═════ Supplied records

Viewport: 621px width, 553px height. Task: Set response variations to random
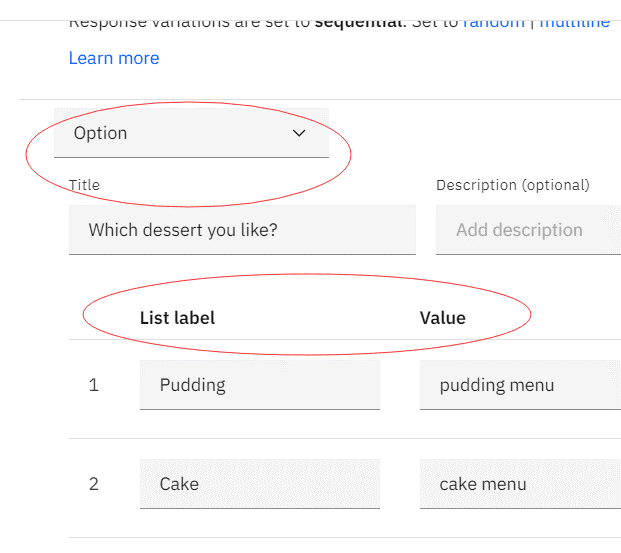coord(493,21)
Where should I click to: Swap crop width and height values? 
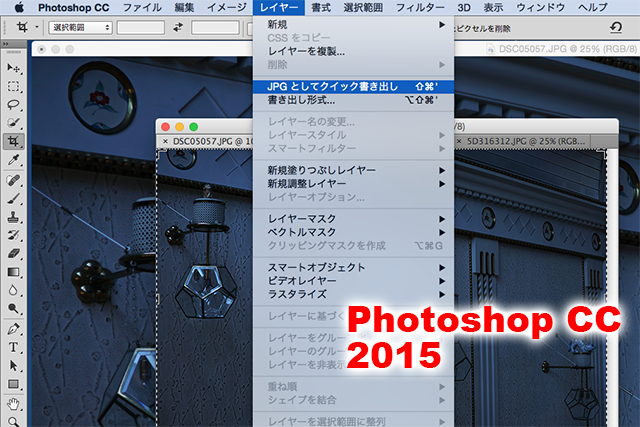(178, 28)
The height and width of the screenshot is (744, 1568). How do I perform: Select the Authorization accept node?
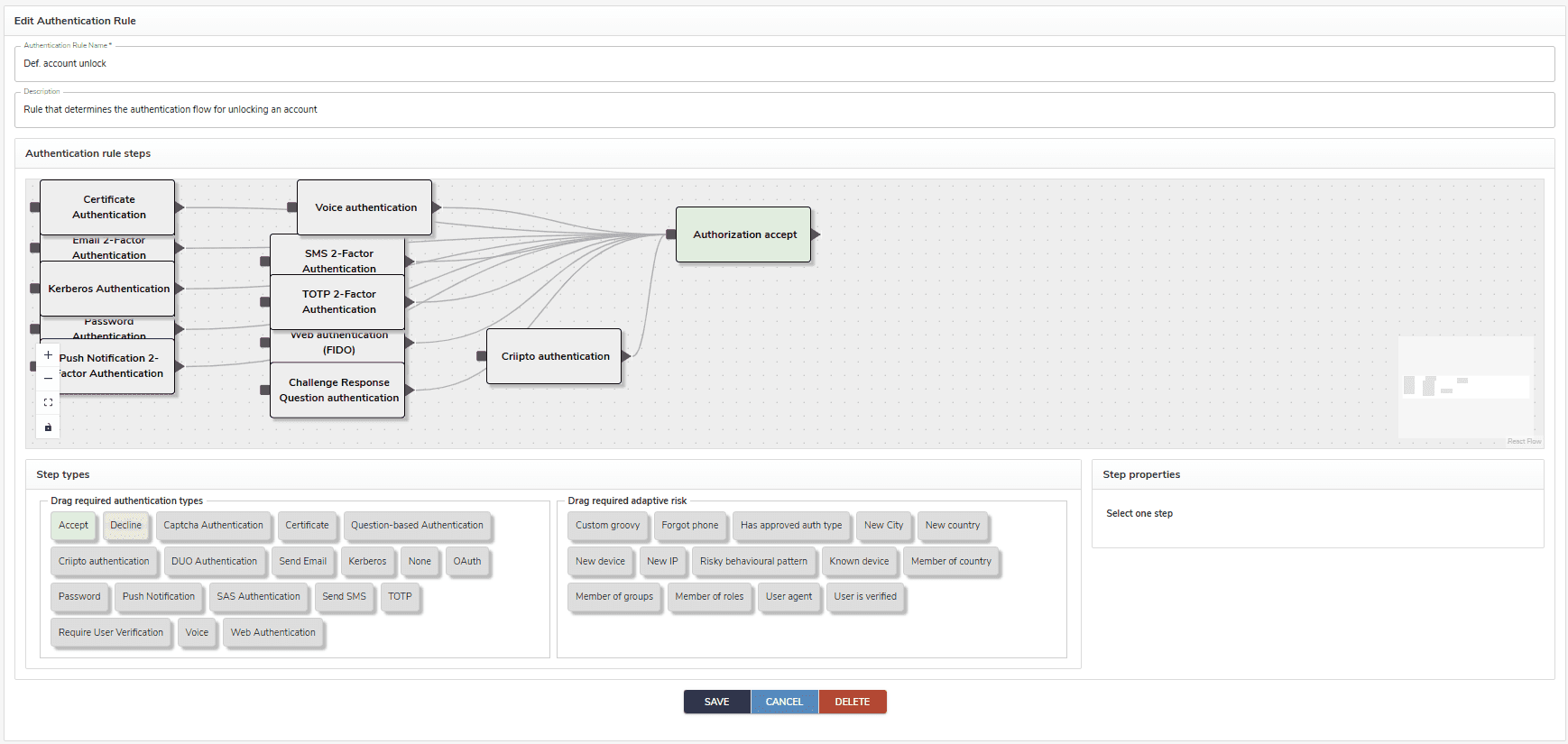[x=744, y=234]
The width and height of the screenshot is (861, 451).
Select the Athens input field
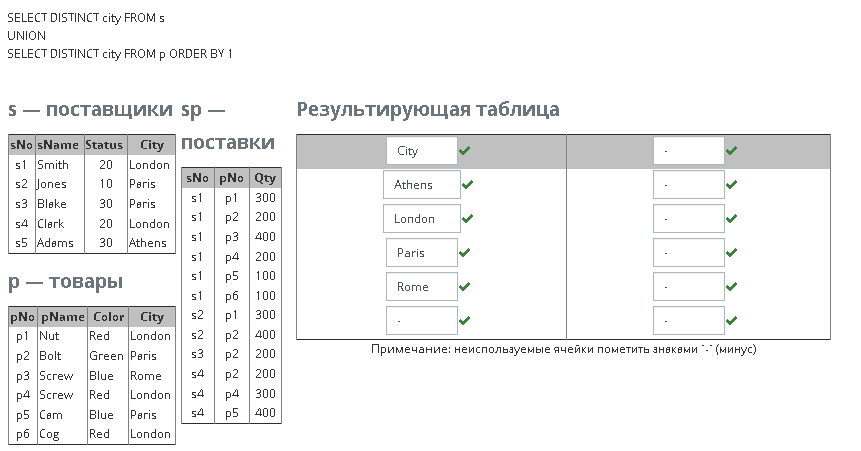422,185
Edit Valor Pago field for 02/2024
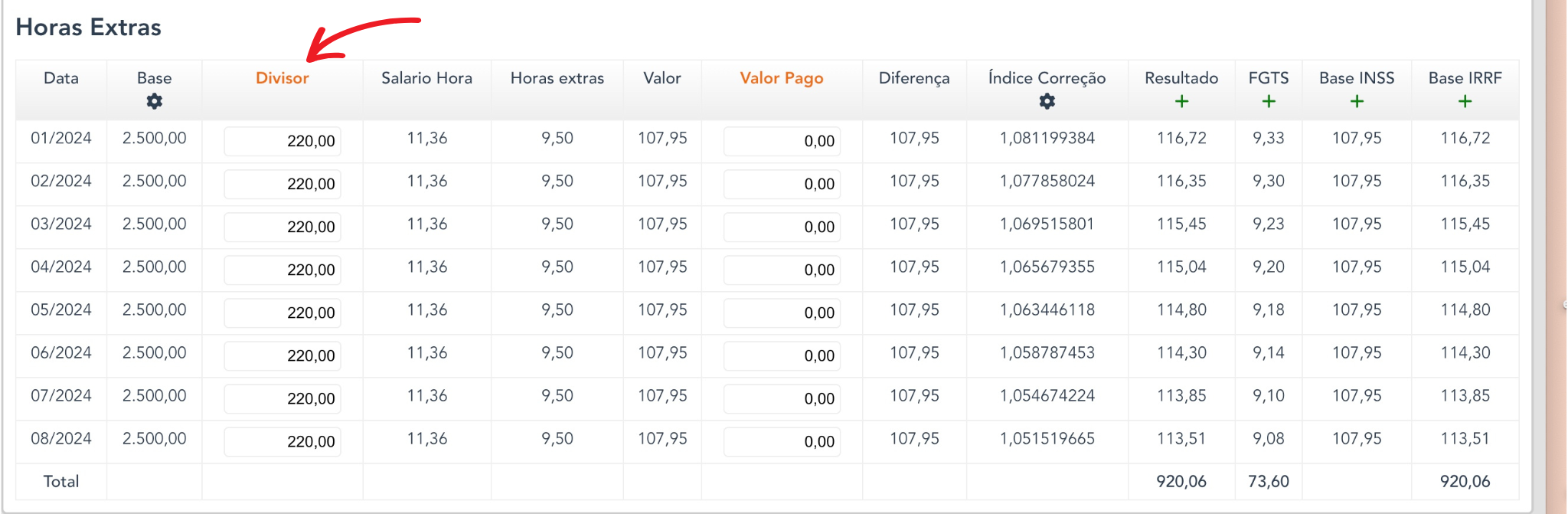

══════════

#### Task goal
Write out the listing again word for word, but without its pictures.

#### Final answer
Viewport: 621px width, 553px height. Task: Set response variations to random
coord(493,21)
Where should I click to: Swap crop width and height values? 
(178, 28)
The height and width of the screenshot is (744, 1568). How do I perform: Select the Authorization accept node?
[x=744, y=234]
The width and height of the screenshot is (861, 451).
Select the Athens input field
422,185
Edit Valor Pago field for 02/2024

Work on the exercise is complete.